** PROVIDED DATA follows **

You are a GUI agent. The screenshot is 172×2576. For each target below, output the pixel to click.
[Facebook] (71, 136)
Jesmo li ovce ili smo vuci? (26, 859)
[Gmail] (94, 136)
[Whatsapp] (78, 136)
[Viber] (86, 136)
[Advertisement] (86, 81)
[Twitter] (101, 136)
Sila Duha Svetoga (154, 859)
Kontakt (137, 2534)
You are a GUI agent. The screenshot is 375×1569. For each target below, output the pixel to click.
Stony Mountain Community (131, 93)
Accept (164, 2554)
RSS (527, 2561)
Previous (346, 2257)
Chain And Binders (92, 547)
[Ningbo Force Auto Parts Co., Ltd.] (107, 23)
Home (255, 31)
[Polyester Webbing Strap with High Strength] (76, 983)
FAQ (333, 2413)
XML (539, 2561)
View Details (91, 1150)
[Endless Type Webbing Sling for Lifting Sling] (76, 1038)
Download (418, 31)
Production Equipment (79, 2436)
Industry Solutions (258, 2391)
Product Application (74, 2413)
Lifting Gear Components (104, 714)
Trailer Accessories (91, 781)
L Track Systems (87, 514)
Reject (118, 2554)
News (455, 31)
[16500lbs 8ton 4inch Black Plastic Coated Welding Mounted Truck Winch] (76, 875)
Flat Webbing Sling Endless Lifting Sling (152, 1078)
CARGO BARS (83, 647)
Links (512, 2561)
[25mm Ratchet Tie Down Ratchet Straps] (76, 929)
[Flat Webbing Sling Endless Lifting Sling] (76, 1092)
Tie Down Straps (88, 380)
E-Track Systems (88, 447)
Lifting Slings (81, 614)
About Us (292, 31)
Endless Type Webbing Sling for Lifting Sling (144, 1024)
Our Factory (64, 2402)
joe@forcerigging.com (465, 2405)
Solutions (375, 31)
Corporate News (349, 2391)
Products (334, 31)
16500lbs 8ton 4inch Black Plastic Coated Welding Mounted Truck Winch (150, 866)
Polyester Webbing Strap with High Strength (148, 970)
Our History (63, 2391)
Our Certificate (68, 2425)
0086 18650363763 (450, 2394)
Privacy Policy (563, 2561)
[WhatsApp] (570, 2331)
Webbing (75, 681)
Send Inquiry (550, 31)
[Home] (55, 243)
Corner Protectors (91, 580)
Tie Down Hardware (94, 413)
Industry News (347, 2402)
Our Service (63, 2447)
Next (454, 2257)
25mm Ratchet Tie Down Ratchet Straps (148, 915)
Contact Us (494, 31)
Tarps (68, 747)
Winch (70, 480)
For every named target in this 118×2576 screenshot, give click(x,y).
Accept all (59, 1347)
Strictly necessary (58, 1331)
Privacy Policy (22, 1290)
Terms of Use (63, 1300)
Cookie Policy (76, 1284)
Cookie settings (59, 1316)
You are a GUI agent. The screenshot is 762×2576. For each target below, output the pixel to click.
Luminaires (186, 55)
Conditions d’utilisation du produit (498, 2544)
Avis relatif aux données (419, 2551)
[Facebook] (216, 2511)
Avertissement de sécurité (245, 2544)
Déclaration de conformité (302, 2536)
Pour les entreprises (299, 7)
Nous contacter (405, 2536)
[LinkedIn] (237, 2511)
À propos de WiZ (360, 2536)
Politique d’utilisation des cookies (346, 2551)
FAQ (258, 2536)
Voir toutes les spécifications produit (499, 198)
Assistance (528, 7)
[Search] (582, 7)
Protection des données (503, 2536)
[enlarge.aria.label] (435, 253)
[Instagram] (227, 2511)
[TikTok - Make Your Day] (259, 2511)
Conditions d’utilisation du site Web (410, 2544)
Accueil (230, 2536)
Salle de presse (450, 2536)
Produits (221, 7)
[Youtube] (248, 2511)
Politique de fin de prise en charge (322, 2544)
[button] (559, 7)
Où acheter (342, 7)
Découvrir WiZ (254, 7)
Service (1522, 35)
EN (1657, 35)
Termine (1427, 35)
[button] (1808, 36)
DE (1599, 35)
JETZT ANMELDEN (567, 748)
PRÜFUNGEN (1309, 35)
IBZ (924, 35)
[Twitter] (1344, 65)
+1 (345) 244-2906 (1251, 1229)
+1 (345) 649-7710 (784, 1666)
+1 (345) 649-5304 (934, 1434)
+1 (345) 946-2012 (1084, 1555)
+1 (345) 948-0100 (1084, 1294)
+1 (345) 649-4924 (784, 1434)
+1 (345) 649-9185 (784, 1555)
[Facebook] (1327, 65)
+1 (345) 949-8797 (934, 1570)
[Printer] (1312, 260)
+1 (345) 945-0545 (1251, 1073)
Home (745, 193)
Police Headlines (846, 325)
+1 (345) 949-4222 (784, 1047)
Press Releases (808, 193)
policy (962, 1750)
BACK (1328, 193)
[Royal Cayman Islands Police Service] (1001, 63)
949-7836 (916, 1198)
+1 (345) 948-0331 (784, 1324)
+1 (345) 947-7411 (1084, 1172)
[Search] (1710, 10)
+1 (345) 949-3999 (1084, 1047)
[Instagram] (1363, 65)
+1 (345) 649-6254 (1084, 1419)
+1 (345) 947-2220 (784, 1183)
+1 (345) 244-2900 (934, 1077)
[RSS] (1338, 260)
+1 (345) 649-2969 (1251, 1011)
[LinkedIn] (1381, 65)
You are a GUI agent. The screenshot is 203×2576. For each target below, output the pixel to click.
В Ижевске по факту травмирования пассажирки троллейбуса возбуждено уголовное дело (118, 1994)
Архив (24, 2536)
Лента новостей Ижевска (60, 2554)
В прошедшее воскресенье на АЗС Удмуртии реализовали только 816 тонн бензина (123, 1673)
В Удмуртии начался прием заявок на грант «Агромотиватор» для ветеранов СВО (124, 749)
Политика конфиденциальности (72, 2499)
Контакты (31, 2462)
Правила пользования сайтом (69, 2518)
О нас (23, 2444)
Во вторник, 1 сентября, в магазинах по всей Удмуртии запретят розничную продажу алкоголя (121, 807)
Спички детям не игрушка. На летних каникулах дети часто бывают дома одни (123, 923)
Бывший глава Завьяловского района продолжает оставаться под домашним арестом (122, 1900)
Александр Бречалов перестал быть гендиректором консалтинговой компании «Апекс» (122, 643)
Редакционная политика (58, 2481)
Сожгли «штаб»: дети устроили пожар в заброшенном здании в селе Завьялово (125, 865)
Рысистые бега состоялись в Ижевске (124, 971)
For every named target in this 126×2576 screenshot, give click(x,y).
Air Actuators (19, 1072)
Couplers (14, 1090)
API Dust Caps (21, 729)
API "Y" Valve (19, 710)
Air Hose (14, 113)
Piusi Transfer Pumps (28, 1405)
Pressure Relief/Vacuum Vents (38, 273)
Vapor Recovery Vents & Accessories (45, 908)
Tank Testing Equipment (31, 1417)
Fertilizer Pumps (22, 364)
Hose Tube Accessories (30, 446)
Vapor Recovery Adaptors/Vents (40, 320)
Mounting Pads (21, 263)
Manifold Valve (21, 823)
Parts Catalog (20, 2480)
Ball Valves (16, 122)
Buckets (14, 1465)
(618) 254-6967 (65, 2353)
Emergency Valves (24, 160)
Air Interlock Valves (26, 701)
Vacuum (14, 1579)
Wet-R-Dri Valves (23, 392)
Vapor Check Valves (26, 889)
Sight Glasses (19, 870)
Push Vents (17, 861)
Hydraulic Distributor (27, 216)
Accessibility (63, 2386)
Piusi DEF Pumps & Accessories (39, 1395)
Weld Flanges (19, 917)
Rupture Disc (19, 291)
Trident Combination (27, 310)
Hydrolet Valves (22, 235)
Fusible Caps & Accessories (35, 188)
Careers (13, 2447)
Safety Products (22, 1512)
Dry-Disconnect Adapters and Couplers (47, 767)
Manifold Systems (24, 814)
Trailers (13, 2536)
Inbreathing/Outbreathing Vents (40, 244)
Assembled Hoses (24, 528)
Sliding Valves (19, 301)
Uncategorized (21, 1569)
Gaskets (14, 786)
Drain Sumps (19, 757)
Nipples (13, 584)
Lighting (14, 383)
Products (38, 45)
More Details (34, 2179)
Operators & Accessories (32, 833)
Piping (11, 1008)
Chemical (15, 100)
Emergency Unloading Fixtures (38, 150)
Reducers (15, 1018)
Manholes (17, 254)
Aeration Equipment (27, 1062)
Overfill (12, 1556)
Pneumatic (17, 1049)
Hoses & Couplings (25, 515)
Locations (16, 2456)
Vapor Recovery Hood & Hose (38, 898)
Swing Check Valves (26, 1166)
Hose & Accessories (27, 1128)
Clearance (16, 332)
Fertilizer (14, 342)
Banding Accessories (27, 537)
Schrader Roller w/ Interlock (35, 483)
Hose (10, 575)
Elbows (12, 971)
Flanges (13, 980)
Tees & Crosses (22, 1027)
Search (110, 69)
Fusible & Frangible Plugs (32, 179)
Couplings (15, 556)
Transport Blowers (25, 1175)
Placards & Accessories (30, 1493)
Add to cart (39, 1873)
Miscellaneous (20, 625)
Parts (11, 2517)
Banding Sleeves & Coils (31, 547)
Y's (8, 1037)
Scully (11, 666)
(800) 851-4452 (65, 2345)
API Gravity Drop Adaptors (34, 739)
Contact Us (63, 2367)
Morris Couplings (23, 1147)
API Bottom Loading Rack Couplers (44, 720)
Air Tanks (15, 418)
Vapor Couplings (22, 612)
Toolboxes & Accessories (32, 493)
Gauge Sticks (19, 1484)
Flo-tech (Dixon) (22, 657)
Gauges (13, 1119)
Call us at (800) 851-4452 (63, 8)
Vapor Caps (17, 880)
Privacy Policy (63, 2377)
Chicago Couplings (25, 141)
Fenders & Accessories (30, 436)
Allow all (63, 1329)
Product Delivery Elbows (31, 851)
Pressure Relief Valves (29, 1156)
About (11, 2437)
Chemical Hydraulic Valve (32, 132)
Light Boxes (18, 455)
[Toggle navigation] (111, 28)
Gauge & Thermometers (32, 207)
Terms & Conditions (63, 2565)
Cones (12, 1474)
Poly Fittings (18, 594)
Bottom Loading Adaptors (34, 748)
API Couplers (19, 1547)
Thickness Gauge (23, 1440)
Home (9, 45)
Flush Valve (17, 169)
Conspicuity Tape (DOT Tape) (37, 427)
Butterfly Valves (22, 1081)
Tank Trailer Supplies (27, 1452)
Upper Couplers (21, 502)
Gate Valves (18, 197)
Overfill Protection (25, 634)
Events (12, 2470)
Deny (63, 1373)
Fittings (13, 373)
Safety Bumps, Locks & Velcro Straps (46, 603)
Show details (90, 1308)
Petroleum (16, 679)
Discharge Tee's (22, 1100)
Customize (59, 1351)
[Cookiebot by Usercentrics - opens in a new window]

** End of PROVIDED DATA **

Set down precisely the lines above between the line holding "JETZT ANMELDEN (567, 748)" and the line holding "Спички детям не", inclusive, and nothing beyond them.

JETZT ANMELDEN (567, 748)
PRÜFUNGEN (1309, 35)
IBZ (924, 35)
[Twitter] (1344, 65)
+1 (345) 244-2906 (1251, 1229)
+1 (345) 649-7710 (784, 1666)
+1 (345) 649-5304 (934, 1434)
+1 (345) 946-2012 (1084, 1555)
+1 (345) 948-0100 (1084, 1294)
+1 (345) 649-4924 (784, 1434)
+1 (345) 649-9185 (784, 1555)
[Facebook] (1327, 65)
+1 (345) 949-8797 (934, 1570)
[Printer] (1312, 260)
+1 (345) 945-0545 (1251, 1073)
Home (745, 193)
Police Headlines (846, 325)
+1 (345) 949-4222 (784, 1047)
Press Releases (808, 193)
policy (962, 1750)
BACK (1328, 193)
[Royal Cayman Islands Police Service] (1001, 63)
949-7836 (916, 1198)
+1 (345) 948-0331 (784, 1324)
+1 (345) 947-7411 (1084, 1172)
[Search] (1710, 10)
+1 (345) 949-3999 (1084, 1047)
[Instagram] (1363, 65)
+1 (345) 649-6254 (1084, 1419)
+1 (345) 947-2220 (784, 1183)
+1 (345) 244-2900 (934, 1077)
[RSS] (1338, 260)
+1 (345) 649-2969 (1251, 1011)
[LinkedIn] (1381, 65)
You are a GUI agent. The screenshot is 203×2576. For each target below, output the pixel to click.
В Ижевске по факту травмирования пассажирки троллейбуса возбуждено уголовное дело (118, 1994)
Архив (24, 2536)
Лента новостей Ижевска (60, 2554)
В прошедшее воскресенье на АЗС Удмуртии реализовали только 816 тонн бензина (123, 1673)
В Удмуртии начался прием заявок на грант «Агромотиватор» для ветеранов СВО (124, 749)
Политика конфиденциальности (72, 2499)
Контакты (31, 2462)
Правила пользования сайтом (69, 2518)
О нас (23, 2444)
Во вторник, 1 сентября, в магазинах по всей Удмуртии запретят розничную продажу алкоголя (121, 807)
Спички детям не игрушка. На летних каникулах дети часто бывают дома одни (123, 923)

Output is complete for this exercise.